» EXCERPTED DATA
════════

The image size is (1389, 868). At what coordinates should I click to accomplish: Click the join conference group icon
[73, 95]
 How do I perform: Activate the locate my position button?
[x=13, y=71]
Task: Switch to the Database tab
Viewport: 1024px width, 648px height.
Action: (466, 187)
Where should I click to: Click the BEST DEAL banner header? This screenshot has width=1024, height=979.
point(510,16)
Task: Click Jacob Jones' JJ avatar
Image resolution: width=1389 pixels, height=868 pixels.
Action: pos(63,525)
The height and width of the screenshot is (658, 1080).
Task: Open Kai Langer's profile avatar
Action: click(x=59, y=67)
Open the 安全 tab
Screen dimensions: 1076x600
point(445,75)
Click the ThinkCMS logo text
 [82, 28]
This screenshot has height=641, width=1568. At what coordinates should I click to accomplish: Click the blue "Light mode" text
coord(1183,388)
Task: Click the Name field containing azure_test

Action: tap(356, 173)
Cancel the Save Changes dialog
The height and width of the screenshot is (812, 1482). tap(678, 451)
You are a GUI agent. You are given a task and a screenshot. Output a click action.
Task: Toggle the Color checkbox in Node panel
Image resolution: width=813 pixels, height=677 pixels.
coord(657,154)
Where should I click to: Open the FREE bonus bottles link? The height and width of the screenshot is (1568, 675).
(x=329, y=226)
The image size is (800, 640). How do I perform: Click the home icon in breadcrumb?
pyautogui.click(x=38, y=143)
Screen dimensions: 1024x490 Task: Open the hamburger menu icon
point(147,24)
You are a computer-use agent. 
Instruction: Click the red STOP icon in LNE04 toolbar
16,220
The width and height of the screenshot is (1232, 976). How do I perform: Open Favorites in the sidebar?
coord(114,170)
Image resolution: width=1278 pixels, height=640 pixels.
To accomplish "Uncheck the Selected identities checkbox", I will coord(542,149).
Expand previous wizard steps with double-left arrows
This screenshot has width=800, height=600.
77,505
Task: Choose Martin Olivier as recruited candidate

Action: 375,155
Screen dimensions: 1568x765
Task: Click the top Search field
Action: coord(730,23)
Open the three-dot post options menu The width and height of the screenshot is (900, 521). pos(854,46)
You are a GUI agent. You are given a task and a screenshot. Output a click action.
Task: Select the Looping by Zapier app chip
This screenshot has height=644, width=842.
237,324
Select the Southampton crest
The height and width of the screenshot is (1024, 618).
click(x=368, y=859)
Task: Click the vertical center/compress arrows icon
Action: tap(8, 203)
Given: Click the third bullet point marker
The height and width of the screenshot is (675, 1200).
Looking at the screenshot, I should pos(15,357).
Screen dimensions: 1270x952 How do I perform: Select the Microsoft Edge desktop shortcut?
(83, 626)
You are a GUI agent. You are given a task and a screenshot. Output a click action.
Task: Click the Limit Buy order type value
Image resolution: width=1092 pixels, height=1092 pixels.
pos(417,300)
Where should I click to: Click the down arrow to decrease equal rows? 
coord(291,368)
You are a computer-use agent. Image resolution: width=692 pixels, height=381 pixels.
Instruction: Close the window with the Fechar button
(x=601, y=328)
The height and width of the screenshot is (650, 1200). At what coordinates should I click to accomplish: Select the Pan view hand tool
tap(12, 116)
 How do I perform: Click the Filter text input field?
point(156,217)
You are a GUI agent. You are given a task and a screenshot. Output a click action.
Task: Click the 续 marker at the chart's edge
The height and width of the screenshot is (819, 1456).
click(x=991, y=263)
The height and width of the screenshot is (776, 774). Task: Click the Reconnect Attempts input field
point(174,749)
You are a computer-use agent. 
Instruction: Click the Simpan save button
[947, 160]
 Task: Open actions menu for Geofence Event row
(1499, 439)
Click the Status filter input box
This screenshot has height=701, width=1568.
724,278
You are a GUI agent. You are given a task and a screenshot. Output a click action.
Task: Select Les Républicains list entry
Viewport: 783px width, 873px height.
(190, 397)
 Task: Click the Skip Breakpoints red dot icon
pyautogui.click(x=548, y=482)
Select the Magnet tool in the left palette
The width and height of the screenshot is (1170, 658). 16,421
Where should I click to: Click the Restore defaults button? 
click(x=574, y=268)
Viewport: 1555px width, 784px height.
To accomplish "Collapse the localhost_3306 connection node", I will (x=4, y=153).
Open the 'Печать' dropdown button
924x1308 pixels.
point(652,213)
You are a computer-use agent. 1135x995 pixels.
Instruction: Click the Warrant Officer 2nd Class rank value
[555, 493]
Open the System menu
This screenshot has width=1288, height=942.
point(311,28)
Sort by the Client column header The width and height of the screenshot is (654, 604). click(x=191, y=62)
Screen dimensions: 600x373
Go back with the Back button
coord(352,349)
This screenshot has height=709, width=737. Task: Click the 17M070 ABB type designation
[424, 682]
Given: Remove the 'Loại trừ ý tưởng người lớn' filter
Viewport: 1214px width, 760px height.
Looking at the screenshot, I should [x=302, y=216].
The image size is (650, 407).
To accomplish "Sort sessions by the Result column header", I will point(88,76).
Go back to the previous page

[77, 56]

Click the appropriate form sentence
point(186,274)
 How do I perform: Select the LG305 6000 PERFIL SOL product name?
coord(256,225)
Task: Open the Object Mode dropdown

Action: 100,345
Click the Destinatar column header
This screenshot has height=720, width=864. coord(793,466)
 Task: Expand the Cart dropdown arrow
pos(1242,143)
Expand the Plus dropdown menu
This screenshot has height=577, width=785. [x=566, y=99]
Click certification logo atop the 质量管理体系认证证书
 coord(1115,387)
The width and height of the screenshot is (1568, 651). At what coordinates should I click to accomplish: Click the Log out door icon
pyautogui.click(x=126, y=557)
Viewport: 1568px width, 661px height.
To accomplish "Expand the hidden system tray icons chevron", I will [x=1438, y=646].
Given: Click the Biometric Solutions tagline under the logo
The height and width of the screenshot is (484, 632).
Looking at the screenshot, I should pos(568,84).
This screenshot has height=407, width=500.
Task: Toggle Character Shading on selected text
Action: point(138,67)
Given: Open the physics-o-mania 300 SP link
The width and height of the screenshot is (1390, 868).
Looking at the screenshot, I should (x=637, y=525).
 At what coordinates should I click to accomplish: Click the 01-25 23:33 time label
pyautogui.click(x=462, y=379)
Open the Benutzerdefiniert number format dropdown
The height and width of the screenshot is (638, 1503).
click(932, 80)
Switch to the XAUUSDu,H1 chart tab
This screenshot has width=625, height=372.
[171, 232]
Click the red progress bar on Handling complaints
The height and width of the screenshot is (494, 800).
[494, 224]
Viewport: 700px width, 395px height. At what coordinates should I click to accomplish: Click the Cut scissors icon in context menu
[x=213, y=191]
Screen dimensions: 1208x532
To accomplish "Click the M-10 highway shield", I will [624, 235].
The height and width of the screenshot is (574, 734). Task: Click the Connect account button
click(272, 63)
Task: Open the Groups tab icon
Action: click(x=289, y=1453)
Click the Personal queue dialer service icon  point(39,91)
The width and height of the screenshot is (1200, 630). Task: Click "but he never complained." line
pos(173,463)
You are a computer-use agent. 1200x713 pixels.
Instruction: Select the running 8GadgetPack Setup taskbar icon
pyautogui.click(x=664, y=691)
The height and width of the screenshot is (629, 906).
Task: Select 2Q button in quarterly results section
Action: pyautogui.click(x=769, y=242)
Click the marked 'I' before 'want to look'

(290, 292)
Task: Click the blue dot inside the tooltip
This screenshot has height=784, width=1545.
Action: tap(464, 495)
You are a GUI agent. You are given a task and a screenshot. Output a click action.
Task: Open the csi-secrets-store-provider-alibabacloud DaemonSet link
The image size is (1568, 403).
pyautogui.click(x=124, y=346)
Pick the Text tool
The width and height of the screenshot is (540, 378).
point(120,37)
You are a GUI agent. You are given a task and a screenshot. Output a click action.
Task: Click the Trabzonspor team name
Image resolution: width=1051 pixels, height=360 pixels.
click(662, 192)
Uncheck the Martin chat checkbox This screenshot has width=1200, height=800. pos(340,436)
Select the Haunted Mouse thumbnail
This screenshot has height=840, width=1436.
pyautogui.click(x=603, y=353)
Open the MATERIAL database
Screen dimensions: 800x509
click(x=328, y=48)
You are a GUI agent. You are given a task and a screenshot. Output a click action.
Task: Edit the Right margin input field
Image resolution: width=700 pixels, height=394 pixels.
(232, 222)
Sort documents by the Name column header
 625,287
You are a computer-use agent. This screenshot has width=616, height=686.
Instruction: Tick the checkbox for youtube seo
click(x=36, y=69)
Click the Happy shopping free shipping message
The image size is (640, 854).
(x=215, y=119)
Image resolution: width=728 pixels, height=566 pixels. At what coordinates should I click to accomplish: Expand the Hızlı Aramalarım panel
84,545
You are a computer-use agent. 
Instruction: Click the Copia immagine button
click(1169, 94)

════════

» WHAT THE EXERCISE ASKS
Starting at the line that contains "Sort documents by the Name column header", copy each line through the last one in the records, exactly, and output nothing else.

» RESULT
Sort documents by the Name column header
 625,287
You are a computer-use agent. This screenshot has width=616, height=686.
Instruction: Tick the checkbox for youtube seo
click(x=36, y=69)
Click the Happy shopping free shipping message
The image size is (640, 854).
(x=215, y=119)
Image resolution: width=728 pixels, height=566 pixels. At what coordinates should I click to accomplish: Expand the Hızlı Aramalarım panel
84,545
You are a computer-use agent. 
Instruction: Click the Copia immagine button
click(1169, 94)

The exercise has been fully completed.